What do you want me to say? That I stopped?

That I looked back and saw a man? I didn’t.

I hurried on.

I did glance at shop displays, the back of my neck burning. He annoyed me. I needed his cry to be for someone else, not me.

None of our group mentioned that moment or man again. Yet, as you can see now, the man and his voice remain unforgotten.

The ghosts pursued me back to the continent where his voice was born. His words remain fresh, a public witness-bearing, in spite of my refusal to acknowledge the vision of my post-colonial woundedness revealed in a European public square. In his cry is a harsh invitation to dare to see for oneself, to look beyond the surface performance, name the unnameable, find the human being. So here is a slide without words for him. It is in the colour (brown, I think), that dreams choose when they fall apart.

There are still far too many fragments in the telling of our being, gaps in the soul and in the reading of our lives. There is an excess of ideas received without re-interrogations. There are scattered pieces of a story that beg to be seen and gathered in order to offer us a word that can shelter our unseen, unstated, unnamed experiences. There are stories beneath the stories we have heard and assumed to be true even though they sit oddly with reality and truth.

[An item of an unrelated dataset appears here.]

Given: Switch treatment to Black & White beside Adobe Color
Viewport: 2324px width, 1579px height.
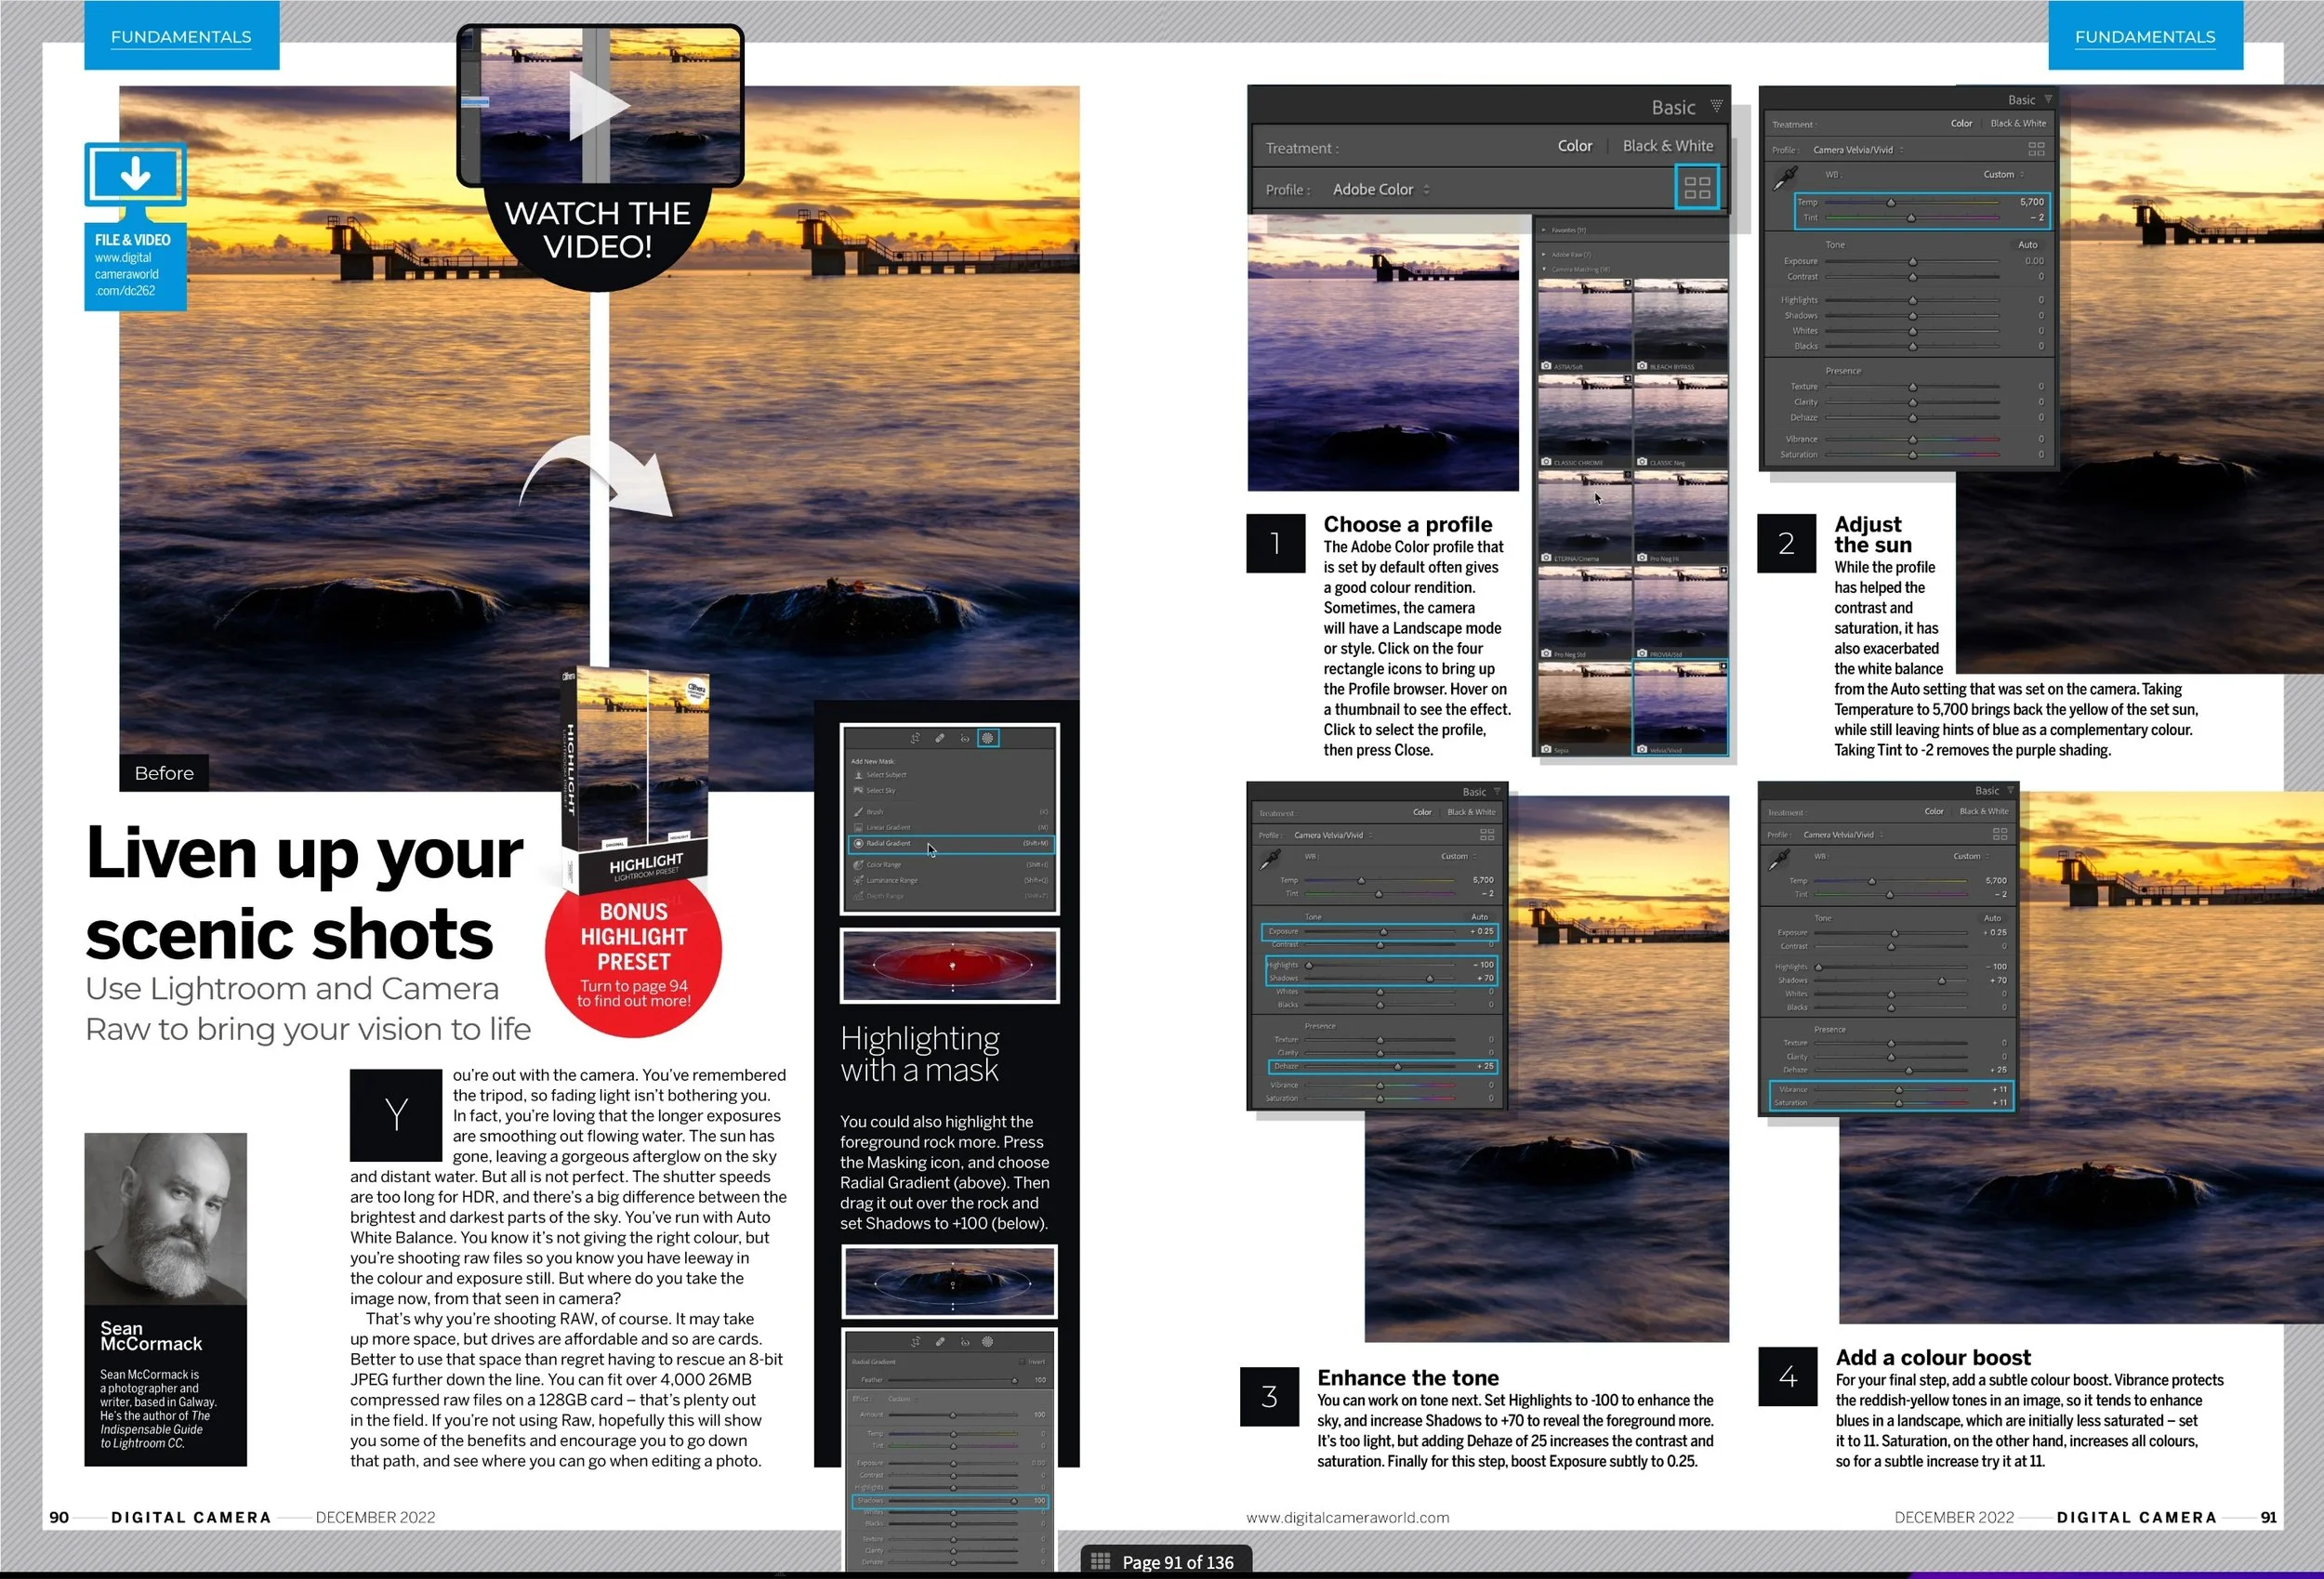Looking at the screenshot, I should [1667, 146].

There are stories in and of the in-between.

In reading ruins in imitation of those who look into stars and entrails for prognostications, I strain to see these for myself — these small autopsies — so that I might hear the memory of a past releasing its real name to the present and in the sound, the echo that speaks forth a future that suggests the best of us.

Amidst these figurative ruins, “there be corpses that rejoice to teach the living”. “See me!” – that invitation from a man, a body, on a far-off street – is a good enough place for me to look in a way that I could not before.

This essay is adapted from a speech by the author at the 17th Triennial Association for Commonwealth Literature and Language Studies (ACLALS) Conference held in Stollenbosch, South Africa, in July 2016.